Une population qui vieillit…
651 000 personnes sont mortes en 2025, un chiffre en augmentation de 1,5 % sur un an. Une hausse liée à la violente épidémie de grippe (17 000 décès), aux épisodes estivaux de grande chaleur mais aussi à l’arrivée « à des âges de forte mortalité » de la génération, très nombreuse, des baby-boomers (nés entre 1946 et 1974).
Outre une mortalité élevée, ce vieillissement continu de la population va se traduire, dès 2026, par le fait que la France comptera presque autant de personnes âgées de 65 ans ou plus (22,2 %) que d’habitants de moins de 20 ans (22,6 %). Une très mauvaise nouvelle pour la pérennité de notre régime de retraite par répartition et pour l’équilibre du budget de la santé. Pour mémoire en 2006, 16,4 % des habitants avaient au moins 65 ans et 25,1 % moins de 20 ans.

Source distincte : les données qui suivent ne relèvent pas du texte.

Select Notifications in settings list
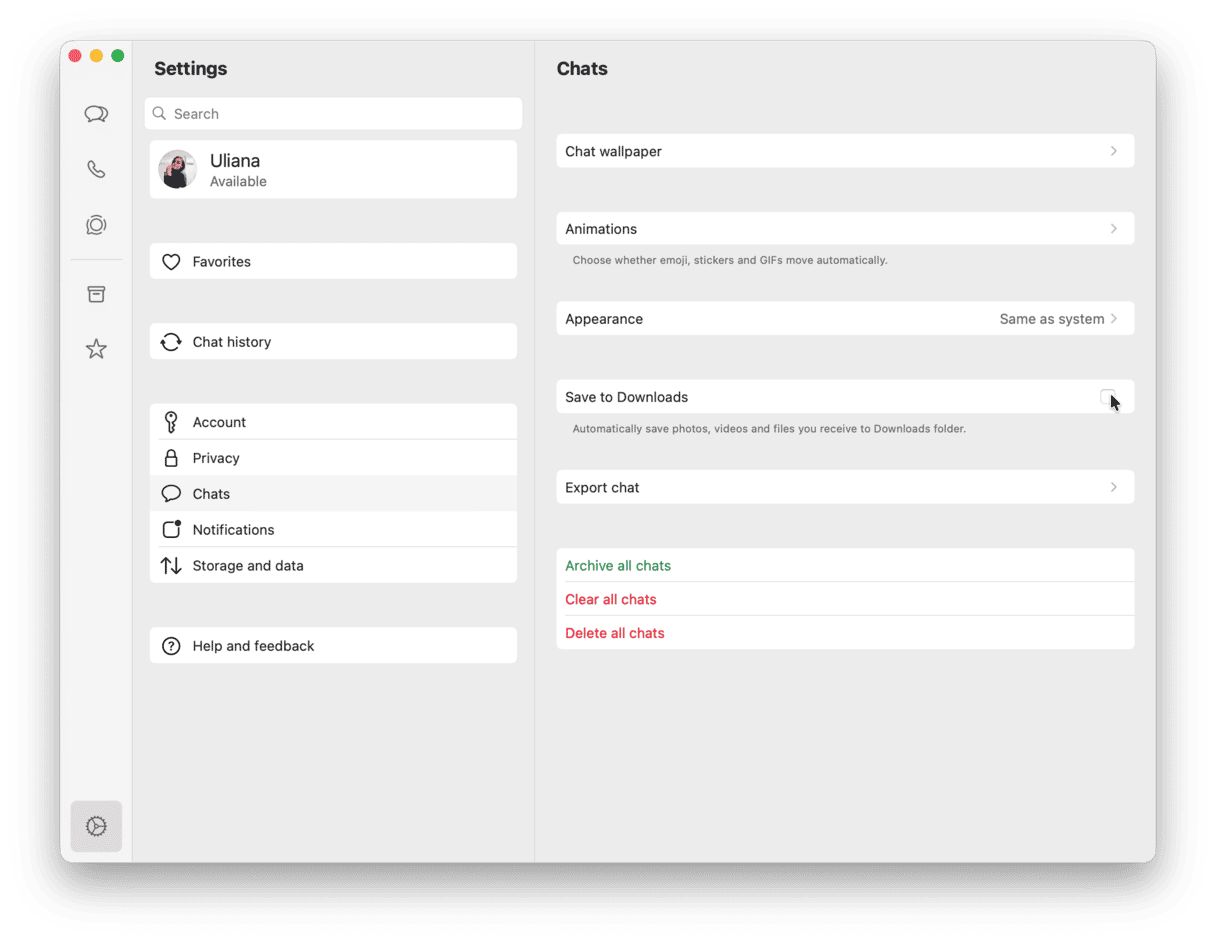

… et qui ne fait plus d’enfant
En 2025, 645 000 enfants sont nés en France. Un chiffre en recul de 2,1 % sur un an, sachant que 2024 s’était déjà soldée par une baisse de 6,6 %. En 15 ans, le nombre de naissances annuelle a reculé de 23,6 %. « C’est le plus bas niveau enregistré depuis 1942 », souligne l’Insee.
Côté indicateur de fécondité (nombre d’enfants qu’aurait une femme tout au long de sa vie), ce dernier n’est plus que de 1,56 enfant par femme, un plus bas depuis la fin de la Première guerre mondiale (1918). Pour rappel, en 2010, il était de 2,03 et il ne fait que de s’effondrer depuis, même s’il reste supérieur à celui de nos voisins européens (1,38 en moyenne dans l’UE, chiffres 2023).